**Exercise**
Filter the material, keeping only lines with the word "agent".

[Start of Attachment]

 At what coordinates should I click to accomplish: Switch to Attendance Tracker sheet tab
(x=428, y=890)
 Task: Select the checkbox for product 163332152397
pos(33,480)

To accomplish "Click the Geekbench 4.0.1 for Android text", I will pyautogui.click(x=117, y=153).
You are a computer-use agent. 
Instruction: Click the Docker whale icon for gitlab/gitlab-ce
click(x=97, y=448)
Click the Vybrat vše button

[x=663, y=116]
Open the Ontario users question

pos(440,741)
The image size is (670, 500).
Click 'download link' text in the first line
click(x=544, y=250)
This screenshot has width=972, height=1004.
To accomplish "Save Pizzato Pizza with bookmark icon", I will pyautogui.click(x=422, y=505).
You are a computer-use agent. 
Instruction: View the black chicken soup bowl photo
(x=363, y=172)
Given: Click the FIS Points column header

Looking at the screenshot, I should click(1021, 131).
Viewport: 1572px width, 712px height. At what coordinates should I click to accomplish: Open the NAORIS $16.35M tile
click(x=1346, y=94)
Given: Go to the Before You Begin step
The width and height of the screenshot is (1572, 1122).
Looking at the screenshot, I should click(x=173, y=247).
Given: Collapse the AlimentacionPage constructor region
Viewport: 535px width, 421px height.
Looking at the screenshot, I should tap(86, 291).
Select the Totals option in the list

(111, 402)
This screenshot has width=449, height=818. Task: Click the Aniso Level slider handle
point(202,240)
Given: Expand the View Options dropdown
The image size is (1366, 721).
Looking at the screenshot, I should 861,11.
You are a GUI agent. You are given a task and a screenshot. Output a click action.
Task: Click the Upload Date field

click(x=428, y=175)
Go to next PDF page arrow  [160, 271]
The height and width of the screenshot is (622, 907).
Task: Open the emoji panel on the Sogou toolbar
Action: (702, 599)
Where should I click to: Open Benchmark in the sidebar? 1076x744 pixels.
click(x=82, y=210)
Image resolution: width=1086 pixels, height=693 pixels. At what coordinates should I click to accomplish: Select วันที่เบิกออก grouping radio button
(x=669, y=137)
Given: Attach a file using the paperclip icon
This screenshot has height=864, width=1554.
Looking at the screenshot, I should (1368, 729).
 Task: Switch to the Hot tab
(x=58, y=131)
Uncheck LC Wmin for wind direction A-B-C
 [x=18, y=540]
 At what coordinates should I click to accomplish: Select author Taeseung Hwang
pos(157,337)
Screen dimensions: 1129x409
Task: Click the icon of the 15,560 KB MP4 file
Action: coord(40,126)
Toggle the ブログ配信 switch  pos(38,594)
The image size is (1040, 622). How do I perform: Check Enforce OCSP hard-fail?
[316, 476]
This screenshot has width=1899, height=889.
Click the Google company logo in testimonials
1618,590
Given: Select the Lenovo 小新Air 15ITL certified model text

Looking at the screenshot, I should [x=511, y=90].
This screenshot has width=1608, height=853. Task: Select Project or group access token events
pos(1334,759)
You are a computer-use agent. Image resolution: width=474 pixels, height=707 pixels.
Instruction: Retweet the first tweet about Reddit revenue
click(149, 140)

[End of Attachment]

**Task result**
You are a computer-use agent. 
You are a computer-use agent. 
You are a GUI agent. You are given a task and a screenshot. Output a click action.
You are a computer-use agent. Image resolution: width=474 pixels, height=707 pixels.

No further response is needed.